▶ **Work request**
In the abstract on RNA synthesis sites in Escherichia coli, what share of the rapidly labeled RNA was found with the membrane-bound DNA?

▶ **Excerpted text**
--------------------------------

Structural sites of RNA synthesis in Escherichia coli

Abstract

This work describes an attempt to isolate and study naturally occurring mRNA-DNA complexes from bacteria. When normal or T4-infected Escherichia coli cells were lysed gently in the cold using a lysozyme-EDTA treatment, all the bacterial, or bacterial and phage, DNA was sedimentable with the membranous fraction. 85% or more of the rapidly labeled RNA, and from 30 to 45% of the metabolically stable RNA was found in association with this membrane-bound DNA. The mRNA-membrane DNA complex was shown to be in a dynamic state by kinetic studies, using cumulative labeling or chase experiments. It was thus shown that the sedimentable mRNA fraction was the precursor for mRNA chains which appeared later in the cytoplasmic fraction. Sedimentation analyses of the RNA recovered from the membrane DNA fraction revealed that it was made of chains bound to 30 or 70 s ribosomes, or multiribosomal complexes. A partial purification of the crude membrane-DNA fraction based on a sucrose-gradient centrifugation after a Mg-sarkosyl treatment is described. A DNA-enriched fraction sedimenting as a rather homogeneous component was obtained. Most of the newly synthesized T4-specific RNA was found in a metabolically renewable association with this purified nuclear membrane complex. These results are discussed in terms of their significance for studying mRNA transcription and release in a structurally integrated system.

--------------------------------

▶ **Record extracts**

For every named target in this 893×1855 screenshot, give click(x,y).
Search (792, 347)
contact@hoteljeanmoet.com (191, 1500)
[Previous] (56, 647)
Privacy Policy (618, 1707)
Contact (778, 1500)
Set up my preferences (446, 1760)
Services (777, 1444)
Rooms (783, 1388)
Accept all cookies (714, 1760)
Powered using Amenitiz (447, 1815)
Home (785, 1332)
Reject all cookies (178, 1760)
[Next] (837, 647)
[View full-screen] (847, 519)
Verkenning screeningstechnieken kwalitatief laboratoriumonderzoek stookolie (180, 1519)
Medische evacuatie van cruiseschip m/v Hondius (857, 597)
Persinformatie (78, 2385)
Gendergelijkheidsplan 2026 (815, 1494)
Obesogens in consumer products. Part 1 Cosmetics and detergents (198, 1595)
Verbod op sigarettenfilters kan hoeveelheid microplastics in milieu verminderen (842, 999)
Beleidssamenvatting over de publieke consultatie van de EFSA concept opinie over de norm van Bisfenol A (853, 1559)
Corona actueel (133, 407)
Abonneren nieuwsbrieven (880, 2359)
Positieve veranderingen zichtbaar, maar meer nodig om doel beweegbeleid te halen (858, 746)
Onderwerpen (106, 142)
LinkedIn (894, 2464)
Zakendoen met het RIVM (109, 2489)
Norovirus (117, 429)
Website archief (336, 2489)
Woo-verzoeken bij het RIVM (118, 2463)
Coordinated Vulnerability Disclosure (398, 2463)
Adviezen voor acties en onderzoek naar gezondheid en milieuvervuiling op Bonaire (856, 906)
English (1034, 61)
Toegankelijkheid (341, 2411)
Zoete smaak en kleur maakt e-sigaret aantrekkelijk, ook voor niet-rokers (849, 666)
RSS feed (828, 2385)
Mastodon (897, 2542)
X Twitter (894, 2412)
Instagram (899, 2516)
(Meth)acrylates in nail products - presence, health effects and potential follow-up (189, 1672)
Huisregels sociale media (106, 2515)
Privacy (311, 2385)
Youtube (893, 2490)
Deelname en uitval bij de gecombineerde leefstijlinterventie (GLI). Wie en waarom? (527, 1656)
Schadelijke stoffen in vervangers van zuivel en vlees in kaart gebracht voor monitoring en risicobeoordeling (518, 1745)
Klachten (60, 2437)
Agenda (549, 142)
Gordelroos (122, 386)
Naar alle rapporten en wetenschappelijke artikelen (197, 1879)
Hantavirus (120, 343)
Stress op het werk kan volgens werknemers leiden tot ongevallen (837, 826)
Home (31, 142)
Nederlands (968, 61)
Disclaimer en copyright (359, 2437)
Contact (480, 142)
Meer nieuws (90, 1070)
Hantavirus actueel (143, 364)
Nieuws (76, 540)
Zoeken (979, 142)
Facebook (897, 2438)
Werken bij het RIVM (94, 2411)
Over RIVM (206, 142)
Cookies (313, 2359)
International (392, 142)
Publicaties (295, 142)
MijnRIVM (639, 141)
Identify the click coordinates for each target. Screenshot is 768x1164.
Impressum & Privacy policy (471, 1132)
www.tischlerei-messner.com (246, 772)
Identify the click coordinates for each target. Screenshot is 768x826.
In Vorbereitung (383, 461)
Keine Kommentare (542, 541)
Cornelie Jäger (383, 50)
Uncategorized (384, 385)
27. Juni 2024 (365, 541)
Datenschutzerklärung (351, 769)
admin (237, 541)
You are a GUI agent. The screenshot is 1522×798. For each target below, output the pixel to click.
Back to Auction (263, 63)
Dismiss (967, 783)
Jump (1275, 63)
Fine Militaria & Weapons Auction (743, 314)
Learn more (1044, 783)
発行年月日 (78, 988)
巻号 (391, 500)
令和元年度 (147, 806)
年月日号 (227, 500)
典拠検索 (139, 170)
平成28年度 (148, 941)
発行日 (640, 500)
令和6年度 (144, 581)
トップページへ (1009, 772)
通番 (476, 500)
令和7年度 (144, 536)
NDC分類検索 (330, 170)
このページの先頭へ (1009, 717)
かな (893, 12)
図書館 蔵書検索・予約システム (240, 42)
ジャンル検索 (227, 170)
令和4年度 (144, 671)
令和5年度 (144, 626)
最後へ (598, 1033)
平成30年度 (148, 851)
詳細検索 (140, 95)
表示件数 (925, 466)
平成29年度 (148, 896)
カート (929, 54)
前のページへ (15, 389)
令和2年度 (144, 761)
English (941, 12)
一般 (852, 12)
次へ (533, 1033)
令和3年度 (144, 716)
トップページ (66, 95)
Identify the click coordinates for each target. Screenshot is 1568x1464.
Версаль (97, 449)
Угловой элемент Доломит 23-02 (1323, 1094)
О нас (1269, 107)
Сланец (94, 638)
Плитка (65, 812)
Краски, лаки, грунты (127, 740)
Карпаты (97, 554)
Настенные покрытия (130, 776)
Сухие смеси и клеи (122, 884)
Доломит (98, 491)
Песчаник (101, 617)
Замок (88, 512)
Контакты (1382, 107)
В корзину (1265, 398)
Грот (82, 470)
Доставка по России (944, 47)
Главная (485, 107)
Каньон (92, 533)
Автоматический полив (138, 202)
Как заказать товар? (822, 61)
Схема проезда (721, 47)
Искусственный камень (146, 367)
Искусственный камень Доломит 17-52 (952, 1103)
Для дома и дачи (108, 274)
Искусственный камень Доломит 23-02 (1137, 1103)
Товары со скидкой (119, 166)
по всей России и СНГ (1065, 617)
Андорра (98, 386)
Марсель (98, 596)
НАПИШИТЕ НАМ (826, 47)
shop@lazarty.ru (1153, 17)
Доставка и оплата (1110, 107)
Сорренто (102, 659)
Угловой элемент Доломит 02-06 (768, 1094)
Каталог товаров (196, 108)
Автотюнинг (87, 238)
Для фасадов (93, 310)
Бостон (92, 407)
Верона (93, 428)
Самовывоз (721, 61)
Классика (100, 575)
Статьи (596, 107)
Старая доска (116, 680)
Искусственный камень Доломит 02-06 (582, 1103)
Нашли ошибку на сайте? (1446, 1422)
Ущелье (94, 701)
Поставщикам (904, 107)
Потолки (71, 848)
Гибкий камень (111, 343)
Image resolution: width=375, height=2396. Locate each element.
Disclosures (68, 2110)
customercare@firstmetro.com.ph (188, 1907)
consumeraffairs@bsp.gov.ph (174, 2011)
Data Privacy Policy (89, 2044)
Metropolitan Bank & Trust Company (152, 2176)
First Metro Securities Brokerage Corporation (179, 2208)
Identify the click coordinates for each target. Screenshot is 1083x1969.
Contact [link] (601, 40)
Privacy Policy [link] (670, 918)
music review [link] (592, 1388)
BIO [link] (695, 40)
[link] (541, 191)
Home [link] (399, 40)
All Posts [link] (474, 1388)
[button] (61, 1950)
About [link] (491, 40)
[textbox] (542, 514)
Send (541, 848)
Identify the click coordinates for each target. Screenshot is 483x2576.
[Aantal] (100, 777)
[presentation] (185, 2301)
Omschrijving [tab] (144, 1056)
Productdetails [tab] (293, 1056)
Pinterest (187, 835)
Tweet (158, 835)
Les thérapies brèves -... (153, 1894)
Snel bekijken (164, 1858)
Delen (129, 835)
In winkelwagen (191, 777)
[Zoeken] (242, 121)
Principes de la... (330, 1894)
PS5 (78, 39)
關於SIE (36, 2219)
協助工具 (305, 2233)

--------------------------------

▶ **Reply**
85% or more